In a sweeping condemnation of Fort Hood’s command hierarchy, Army Secretary Ryan McCarthy fired three top commanders and suspended two others pending a further investigation. He also ordered a separate probe into staffing and procedures at the base’s Criminal Investigation Command unit, which is responsible for investigating crimes on Fort Hood.

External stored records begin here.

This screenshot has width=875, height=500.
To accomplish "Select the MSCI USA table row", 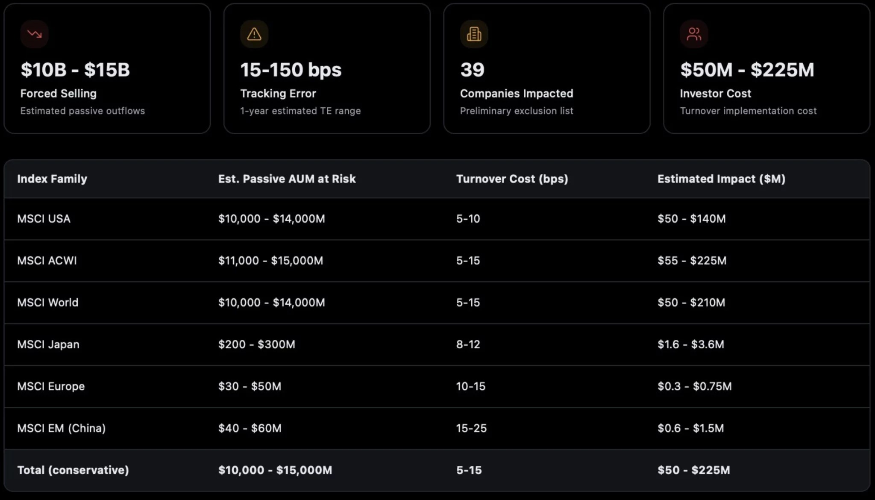I will click(x=437, y=219).
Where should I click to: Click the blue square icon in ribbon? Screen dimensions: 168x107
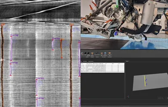(105, 53)
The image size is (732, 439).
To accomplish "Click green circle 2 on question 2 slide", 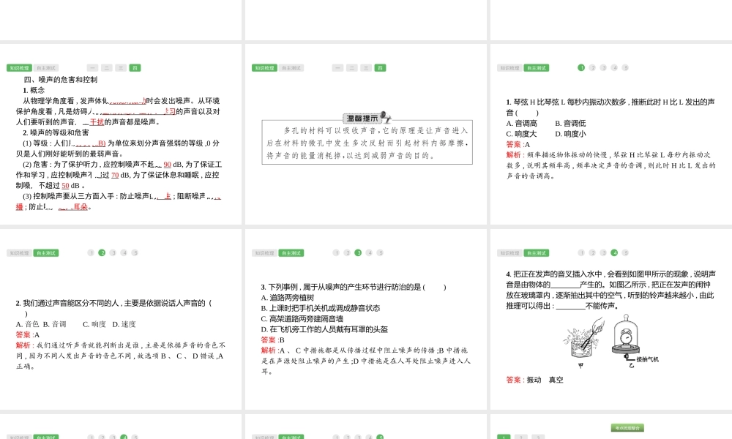I will 102,252.
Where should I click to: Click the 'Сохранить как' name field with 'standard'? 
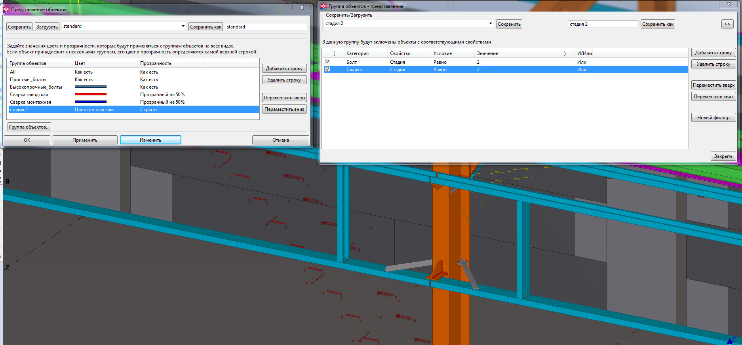(265, 27)
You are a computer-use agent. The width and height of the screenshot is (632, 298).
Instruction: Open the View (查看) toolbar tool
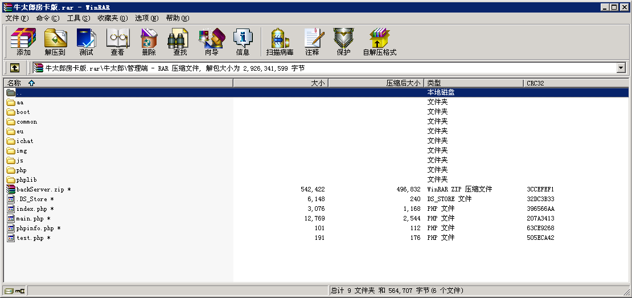pyautogui.click(x=117, y=42)
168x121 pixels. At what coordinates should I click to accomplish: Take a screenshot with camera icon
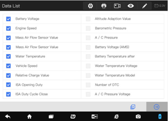point(138,116)
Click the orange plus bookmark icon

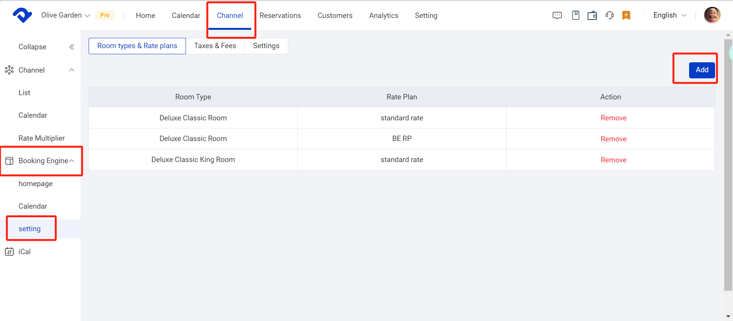[x=626, y=15]
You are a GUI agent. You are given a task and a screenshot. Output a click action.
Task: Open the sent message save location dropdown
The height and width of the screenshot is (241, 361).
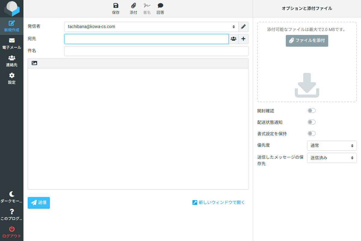click(x=332, y=158)
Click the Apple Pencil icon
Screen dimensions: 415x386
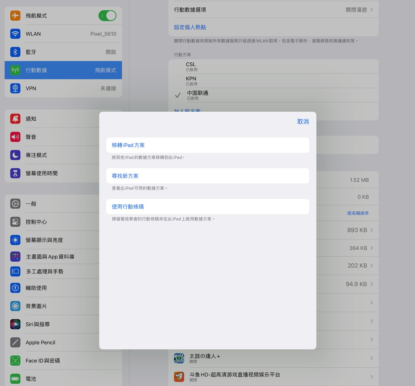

The firings include Army Maj. Gen. Scott Efflandt, who was left in charge of the base earlier this year when Guillen was killed, as well as Col. Ralph Overland, the 3rd Cavalry Regiment commander and his Command Sgt. Maj. Bradley Knapp. Among those suspended were Maj. Gen. Jeffery Broadwater, the 1st Cavalry Division commander, and his Command Sgt. Maj. Thomas C. Kenny. The administrative actions are expected to trigger investigations that could lead to a wide range of punishments. Those punishments could go from a simple letter of reprimand to a military discharge.
The Army did not provide the names of the other lower-ranking soldiers who face possible discipline.
The base commander, Army Lt. Gen. Pat White, will not face any administrative action. Asked about that, McConville said White was deployed to Iraq as the commander there for much of the year so wasn’t at the base. “Leadership is about presence,” said McConville.
Army leaders had already delayed Efflandt’s planned transfer to Fort Bliss, where he was slated to take over leadership of the 1st Armored Division. Efflandt’s move was paused while the team of independent investigators conducted its probe into whether leadership failures contributed to the killings of several people, including Guillen, and who should be held accountable.